WORK INSTRUCTIONS:
Repeat everything in the real-time feature architecture text below, from "Events flow from" down to "enabling stateful processing.", word for word.

Time Series ForecastingReal-time Updates (Online Learning, Sliding Windows)Hard⏱️ ~3 min

End to End Architecture for Real Time Features at Scale

End-to-End Architecture: Production real-time feature systems combine event ingestion, stream processing, state management, and low-latency serving. Each layer introduces latency and failure modes; the architecture must balance freshness, accuracy, and reliability.

Ingestion Layer

Events flow from applications to a message queue (Kafka, Kinesis, Pub/Sub). The queue provides durability and decouples producers from consumers. Key decisions: partition strategy (by user_id for user features, by item_id for item features), retention period (determines how far back you can replay), and replication factor (durability vs cost). For ML features, partition by the entity you are aggregating over—this ensures all events for one entity go to the same consumer, enabling stateful processing.

Stream Processing Layer

A stream processor (Flink, Spark Streaming, Kafka Streams) consumes events, computes windowed aggregations, and writes results. Checkpointing provides exactly-once semantics by periodically saving state to durable storage. If a node fails, processing resumes from the last checkpoint. Checkpoint interval trades latency for durability: 30-second checkpoints mean up to 30 seconds of reprocessing after failure. For ML features, checkpointing is essential—without it, node failures cause feature values to reset to zero mid-window.

LISTING:
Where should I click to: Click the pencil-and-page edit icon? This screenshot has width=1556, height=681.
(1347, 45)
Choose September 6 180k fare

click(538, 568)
* * *
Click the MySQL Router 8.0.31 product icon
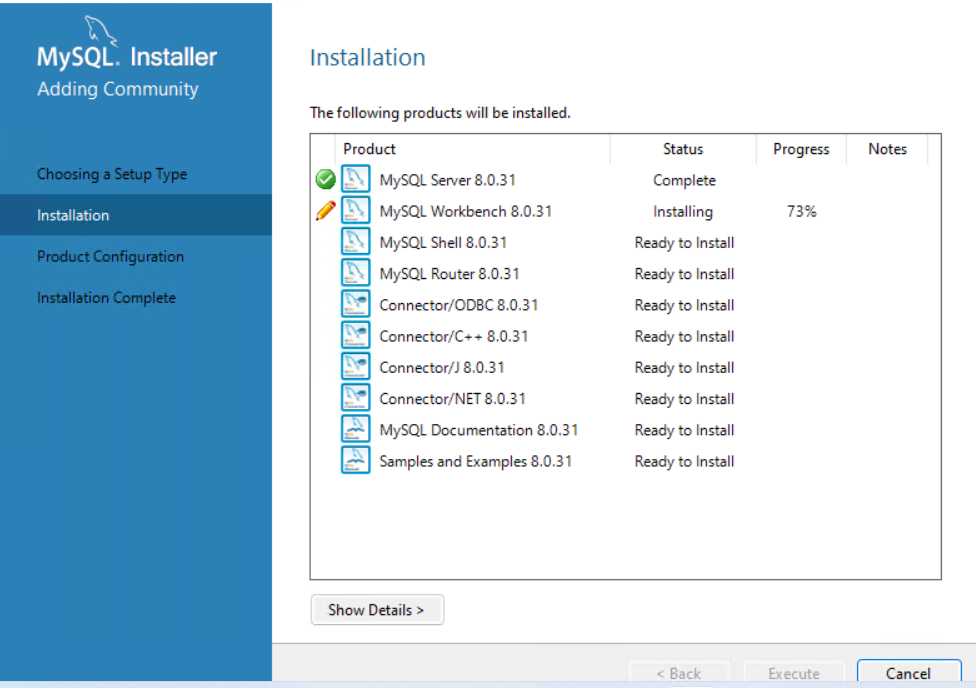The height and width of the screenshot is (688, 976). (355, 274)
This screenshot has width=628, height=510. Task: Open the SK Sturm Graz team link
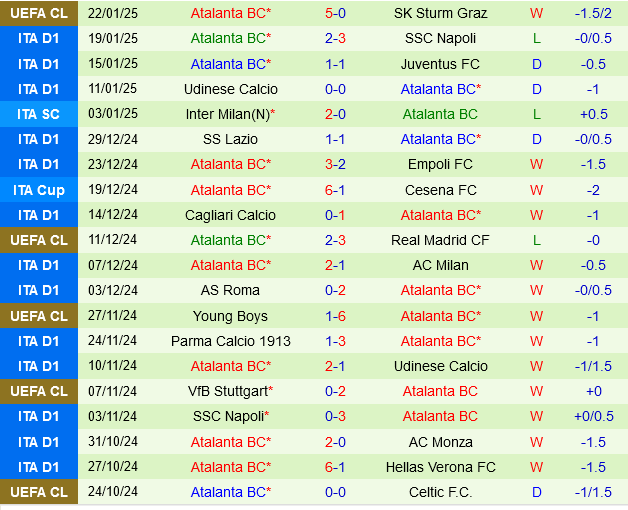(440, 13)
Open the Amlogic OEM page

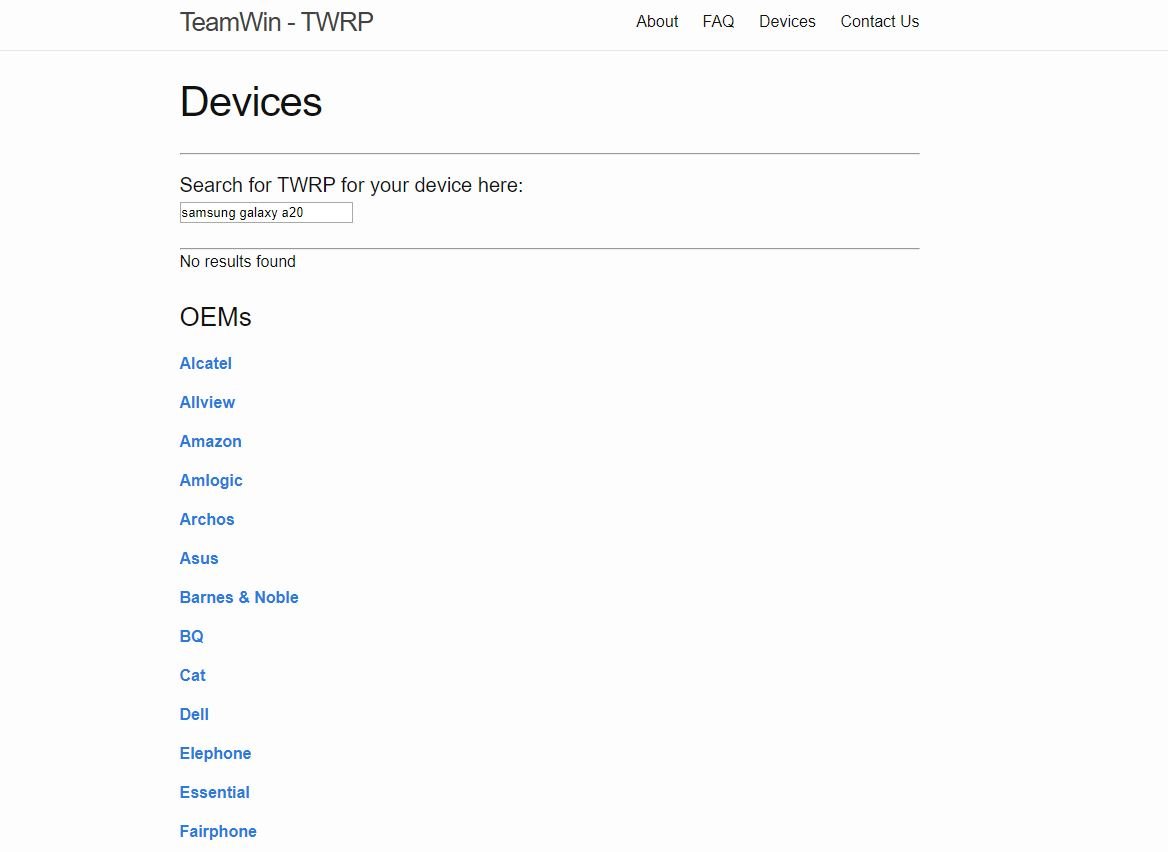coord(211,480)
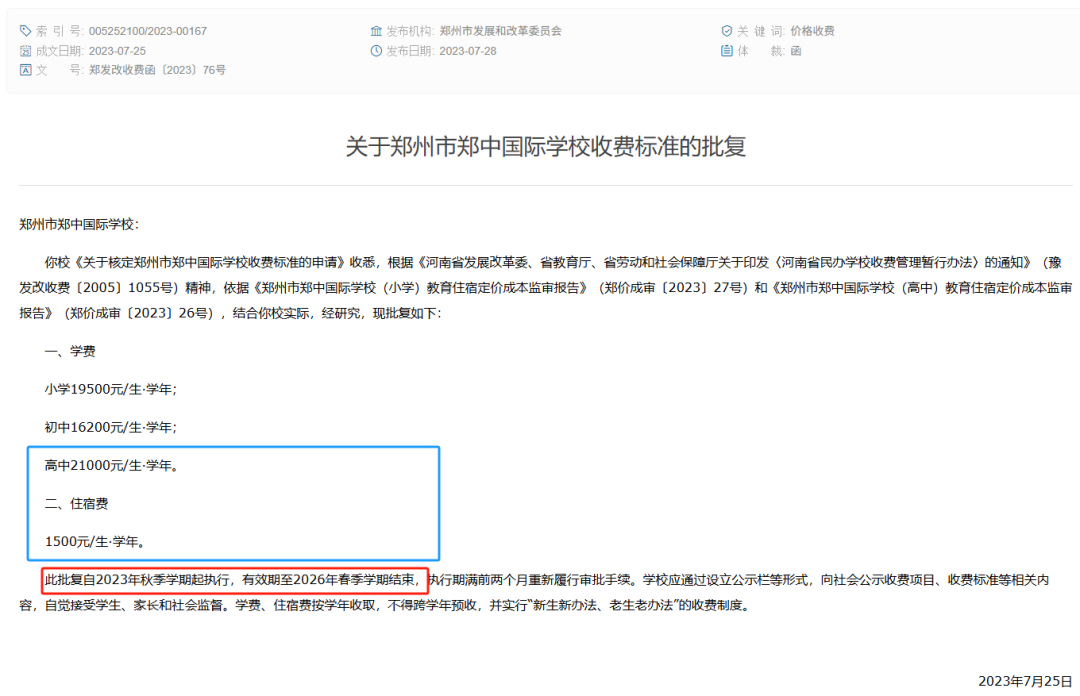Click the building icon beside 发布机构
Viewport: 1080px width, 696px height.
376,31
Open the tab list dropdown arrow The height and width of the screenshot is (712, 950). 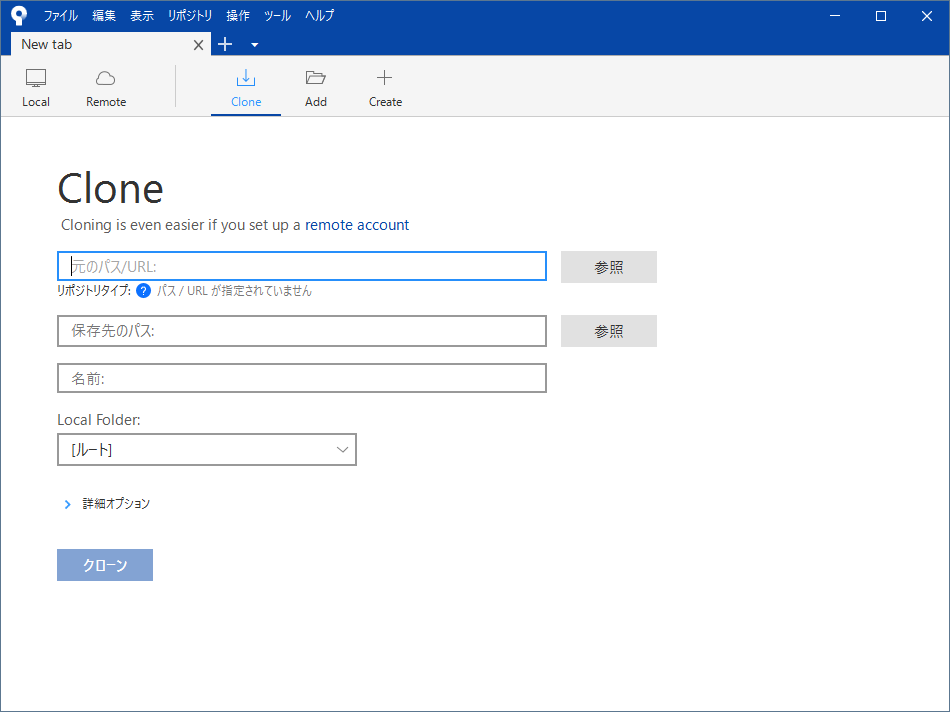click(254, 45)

PROBLEM SOLUTION:
Events flow from applications to a message queue (Kafka, Kinesis, Pub/Sub). The queue provides durability and decouples producers from consumers. Key decisions: partition strategy (by user_id for user features, by item_id for item features), retention period (determines how far back you can replay), and replication factor (durability vs cost). For ML features, partition by the entity you are aggregating over—this ensures all events for one entity go to the same consumer, enabling stateful processing.